Advocate Hofmeyr replied that he had appointed the committee from among all employees of the SIU. An adjudication process had to happen over the Christmas period. The CFO had acted in good faith, though he admitted that the procedure was not regular. However, the SIU believed that it had taken appropriate steps. The Auditor-General had agreed that there had been no ulterior motive. Mr Hofmeyr possessed a copy of the letter of confirmation to the National Treasury, and admitted that it was the one blot on the SIU’s report.

The Chairperson commented that the paragraph was very well written.

Advocate Hofmeyr said that SIU had put a lot of effort into its supply chain management structure. However, it had experienced pressures and time constraints. The main issue was planning. He was confident that the same issue would not recur, and explained that SIU had been learning by experience. 

Ms M Matladi (UCDM) questioned what appeared to be a double expenditure. R44 million was an exorbitant amount, compared to R6 million the previous year.  

Mr Zola Ntolosi, Head of Strategy, SIU, responded.

Ms Matladi asked if it implied extra costs

Mr Ntolosi replied that SIU would in the subsequent period ‘look after the other ones’.

Ms Matladi asked if there were going to be extra costs.

Advocate Hofmeyr said that would be the end of the process.

Mr Ainslie asked if the Correctional Services internal unit could use this tool.
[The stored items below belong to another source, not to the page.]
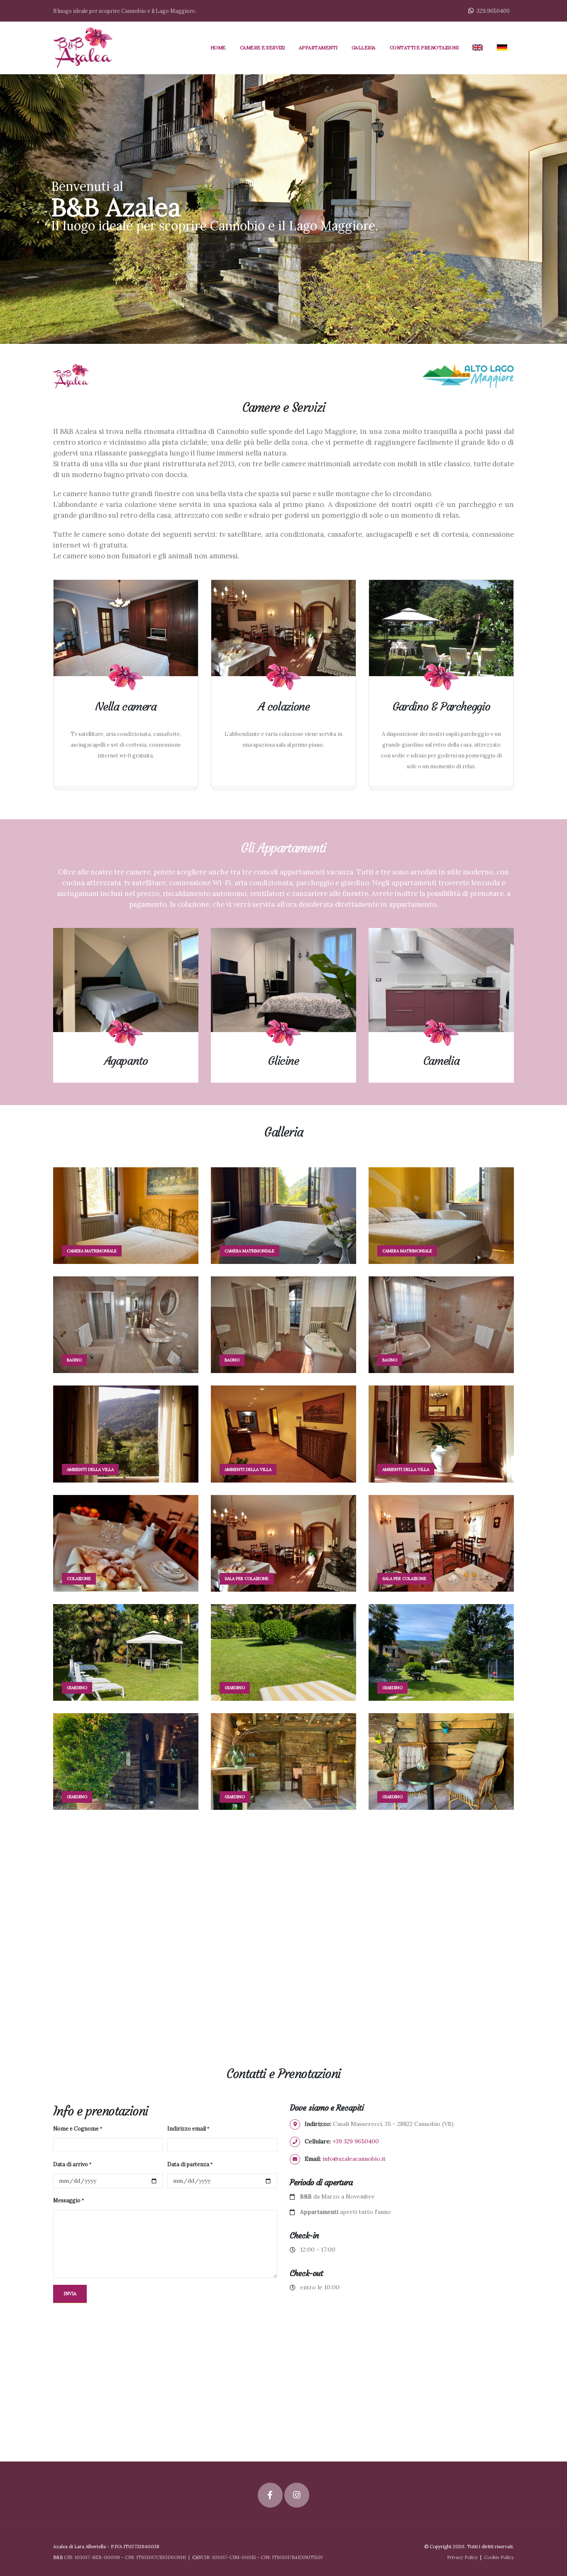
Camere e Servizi (262, 47)
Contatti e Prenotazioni (424, 47)
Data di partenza (188, 2164)
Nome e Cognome (76, 2128)
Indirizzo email (186, 2128)
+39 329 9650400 (355, 2141)
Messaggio (67, 2200)
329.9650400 (492, 10)
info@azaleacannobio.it (354, 2158)
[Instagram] (303, 1959)
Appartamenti (318, 47)
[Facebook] (263, 1959)
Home (218, 47)
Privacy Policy (462, 2557)
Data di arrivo (70, 2164)
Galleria (364, 47)
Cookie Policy (499, 2557)
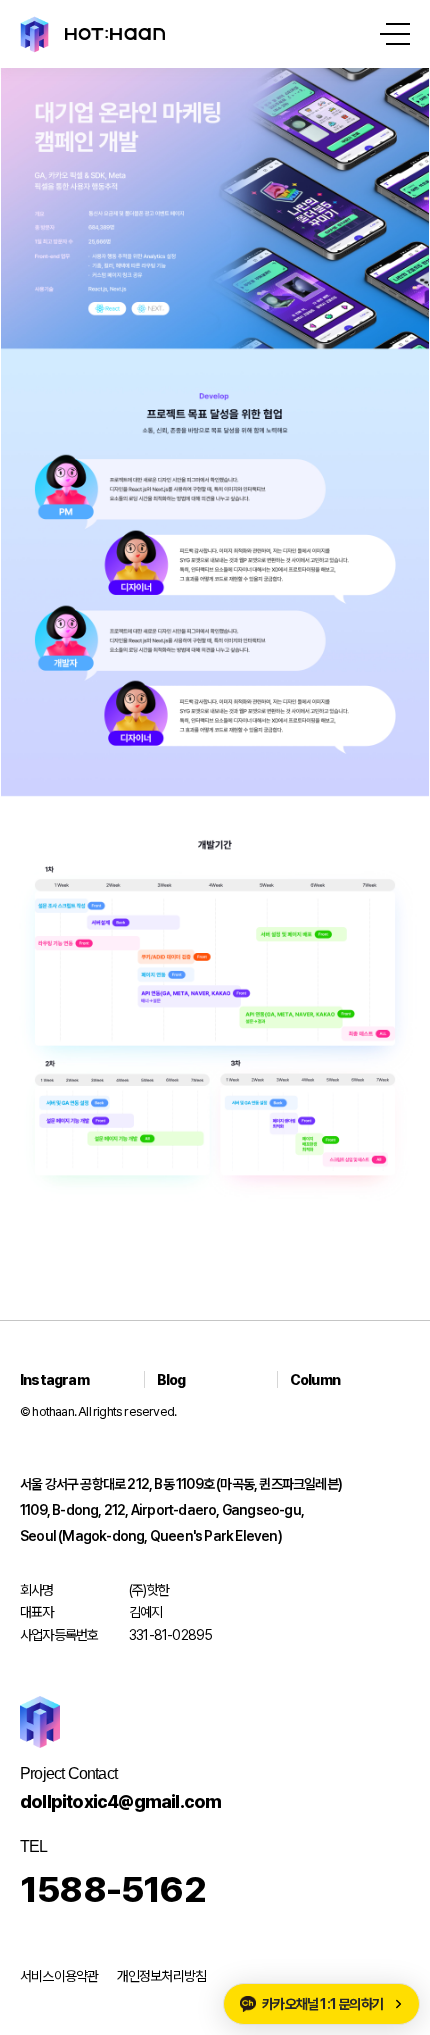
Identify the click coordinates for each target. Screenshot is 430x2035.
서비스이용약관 (59, 1976)
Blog (171, 1379)
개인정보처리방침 (162, 1976)
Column (315, 1379)
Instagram (54, 1379)
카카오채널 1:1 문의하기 (322, 2004)
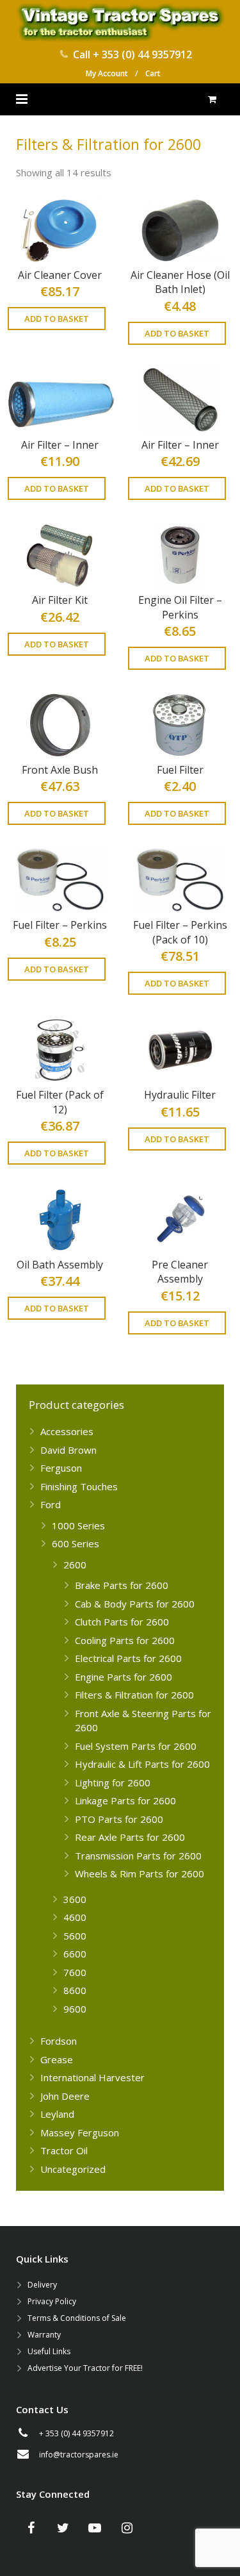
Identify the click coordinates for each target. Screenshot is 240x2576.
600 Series (75, 1543)
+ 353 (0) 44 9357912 (142, 54)
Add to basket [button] (56, 318)
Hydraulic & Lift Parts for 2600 (142, 1763)
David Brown (68, 1449)
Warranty (44, 2334)
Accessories (66, 1431)
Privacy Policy (52, 2301)
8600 (74, 1990)
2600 (74, 1564)
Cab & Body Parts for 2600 (135, 1603)
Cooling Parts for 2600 (125, 1640)
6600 (74, 1953)
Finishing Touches (79, 1486)
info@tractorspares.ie (78, 2454)
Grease (56, 2059)
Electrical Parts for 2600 (128, 1658)
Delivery (42, 2284)
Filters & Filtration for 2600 (134, 1694)
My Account (107, 73)
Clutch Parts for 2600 (122, 1621)
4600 (74, 1917)
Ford (50, 1504)
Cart (153, 73)
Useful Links (49, 2351)
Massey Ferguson (79, 2132)
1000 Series (78, 1525)
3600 (74, 1899)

He referred to the November 2010 meeting of the Portfolio Committee on Correctional Services.

Advocate Hofmeyr replied that all SIU’s investigations were conducted in collaboration with the Department of Correctional Services and funded by the Department. SIU could thus detect patterns. SIU worked with SARS in this process. There was much interest in data services. There was a high risk. An audit of all procurement transactions generated the red flags. There was an expanding use of cross-government partnership. SIU wanted it to be a live system. SIU had done some detailed work. Even with three quotes for the type of procurement, it was a passionate area.

The Chairperson thanked Mr Ainslie for his pertinent question.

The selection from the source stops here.